[What this task involves] Return only that part of the material below which starts with the line containing "[RitterIM Home] (502, 52)" and goes on through the line containing "memorial tree (119, 877)", restated exactly.

□ □ □ □ □

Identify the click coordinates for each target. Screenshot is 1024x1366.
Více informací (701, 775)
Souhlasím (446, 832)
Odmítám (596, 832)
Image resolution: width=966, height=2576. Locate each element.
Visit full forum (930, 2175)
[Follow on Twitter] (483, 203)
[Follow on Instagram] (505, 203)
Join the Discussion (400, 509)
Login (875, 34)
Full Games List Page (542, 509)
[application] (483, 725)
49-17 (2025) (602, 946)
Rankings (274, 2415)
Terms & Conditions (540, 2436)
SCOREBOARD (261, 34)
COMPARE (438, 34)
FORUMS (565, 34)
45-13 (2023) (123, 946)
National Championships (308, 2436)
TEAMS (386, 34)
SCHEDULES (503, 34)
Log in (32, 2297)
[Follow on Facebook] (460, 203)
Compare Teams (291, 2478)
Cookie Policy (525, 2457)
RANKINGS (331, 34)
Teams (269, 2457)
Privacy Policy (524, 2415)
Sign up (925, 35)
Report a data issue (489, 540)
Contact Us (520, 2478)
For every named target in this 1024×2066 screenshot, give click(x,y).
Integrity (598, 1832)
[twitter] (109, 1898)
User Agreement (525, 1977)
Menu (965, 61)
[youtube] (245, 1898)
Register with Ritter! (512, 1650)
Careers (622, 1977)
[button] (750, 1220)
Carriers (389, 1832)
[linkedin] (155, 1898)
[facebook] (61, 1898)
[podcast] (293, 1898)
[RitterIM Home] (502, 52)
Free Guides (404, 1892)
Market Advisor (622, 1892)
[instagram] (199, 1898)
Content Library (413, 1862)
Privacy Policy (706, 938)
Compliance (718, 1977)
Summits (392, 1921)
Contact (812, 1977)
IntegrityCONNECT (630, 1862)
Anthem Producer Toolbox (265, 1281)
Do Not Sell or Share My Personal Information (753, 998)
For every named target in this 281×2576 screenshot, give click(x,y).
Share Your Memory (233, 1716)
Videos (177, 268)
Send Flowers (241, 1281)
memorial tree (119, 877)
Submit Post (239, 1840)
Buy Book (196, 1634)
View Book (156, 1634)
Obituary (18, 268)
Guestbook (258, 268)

□ □ □ □ □

[Solved exercise]
[RitterIM Home] (502, 52)
Free Guides (404, 1892)
Market Advisor (622, 1892)
[instagram] (199, 1898)
Content Library (413, 1862)
Privacy Policy (706, 938)
Compliance (718, 1977)
Summits (392, 1921)
Contact (812, 1977)
IntegrityCONNECT (630, 1862)
Anthem Producer Toolbox (265, 1281)
Do Not Sell or Share My Personal Information (753, 998)
For every named target in this 281×2576 screenshot, give click(x,y).
Share Your Memory (233, 1716)
Videos (177, 268)
Send Flowers (241, 1281)
memorial tree (119, 877)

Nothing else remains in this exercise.